Le théâtre au cinéma
Issu du théâtre, où il mène une carrière de metteur en scène, d’acteur et d’auteur depuis 1989, Michel Monty n’a pas hésité à apporter plusieurs modifications au scénario pendant le tourna­ge, et ce, même s’il savait que chacune de ces altérations auraient des répercussions sur un grand nombre de personnes.

«Le cinéma, ça coûte cher. C’est une grosse machine, observe le réalisateur. Ce n’est pas pareil au théâtre. Quand tu changes d’idée, il n’y a pas de problème : t’es tout seul dans un local de répétition qui ne coûte rien!»

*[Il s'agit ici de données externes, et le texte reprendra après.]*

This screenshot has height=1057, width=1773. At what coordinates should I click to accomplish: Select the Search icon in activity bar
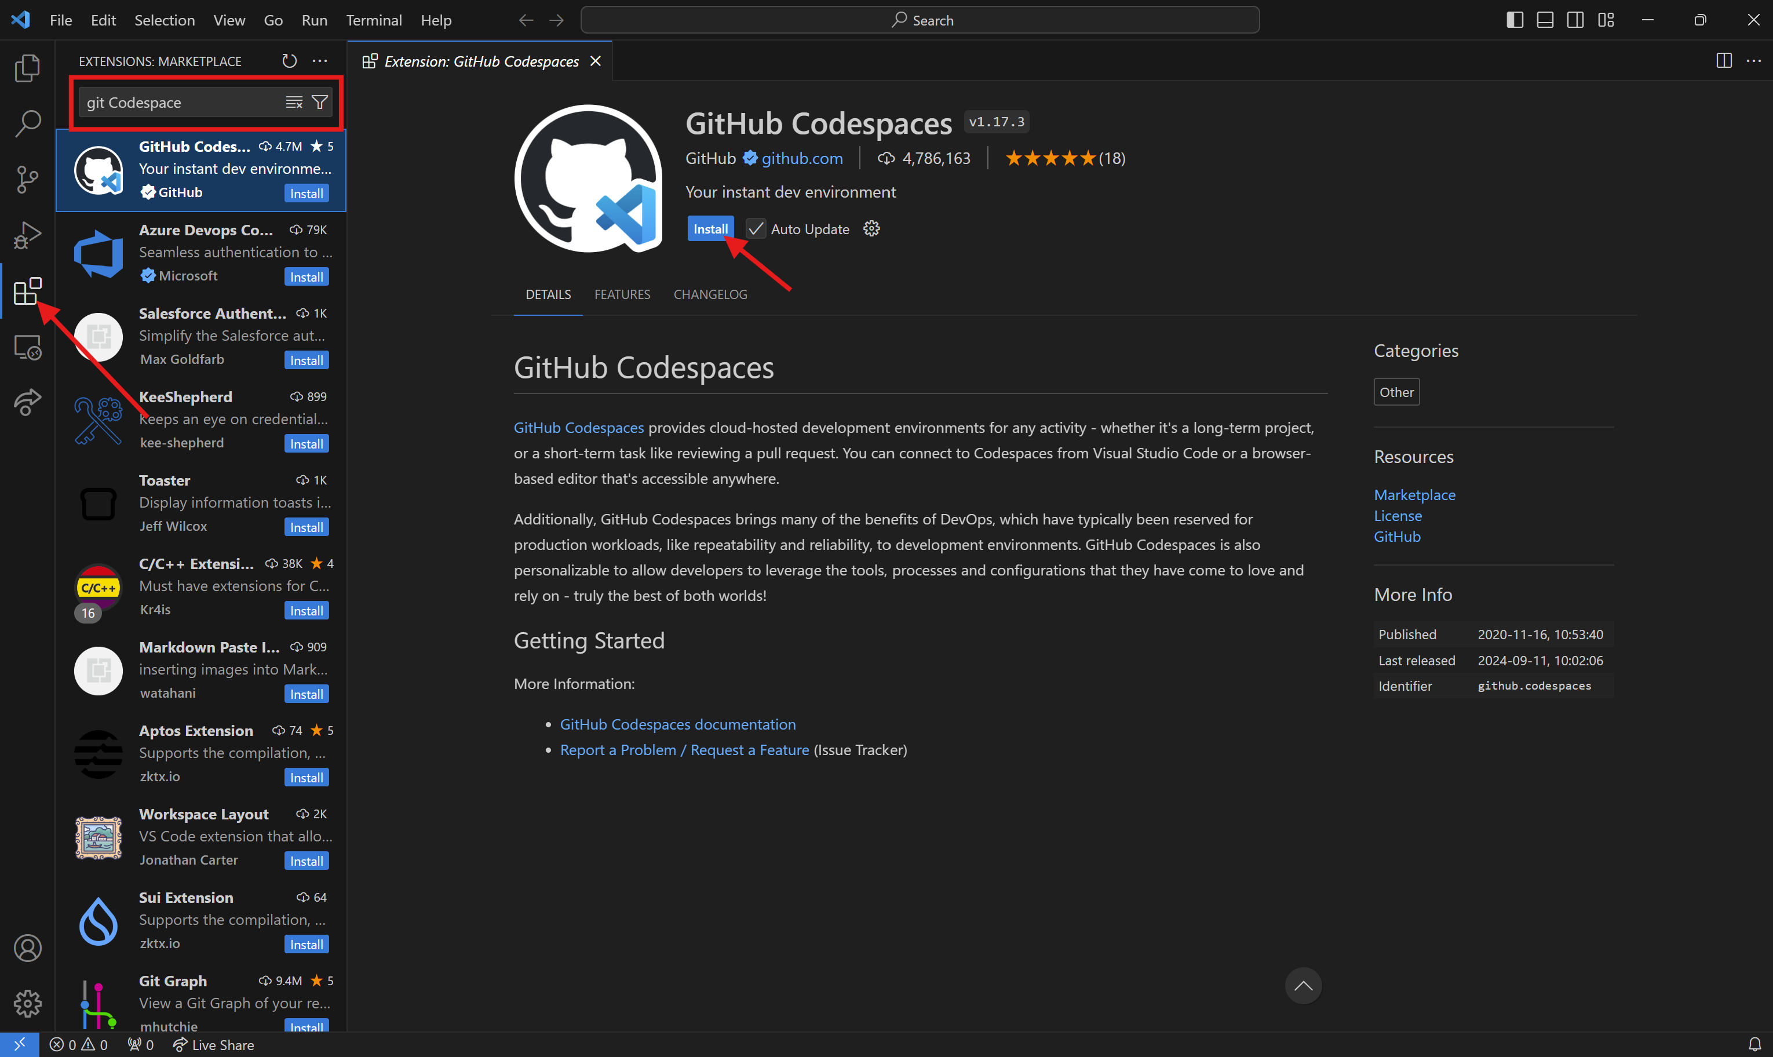[27, 123]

Julie Le Breton, qui tient le rôle de l’épouse éplorée, dit avoir eu l’impression de «réapprendre son métier» en travaillant ainsi. «C’est génial de collaborer avec un réalisateur qui s’applique autant, affirme-t-elle. Parce qu’on veut tous être dans le meilleur film possible.»

Par ailleurs, l’actrice soutient s’être inspirée de films d’époque comme The Hours et Revolutionary Road pour construire son personnage d’épouse éplorée. «Ça m’a aidée à trouver la bonne sen­sibilité, le bon équilibre dans mon jeu», note-t-elle.

Outre Papineau et Le Breton, Cent milliards de neurones met en vedette Raymond Cloutier et Rita Lafontaine dans le rôle des grands-parents d’Étienne.

Produit au coût de 3,9 M$, Cent milliards de neurones a pu compter sur la participation financière de Télé­film Canada et de la Sodec. Sa sortie en salle est prévue pour l’an prochain.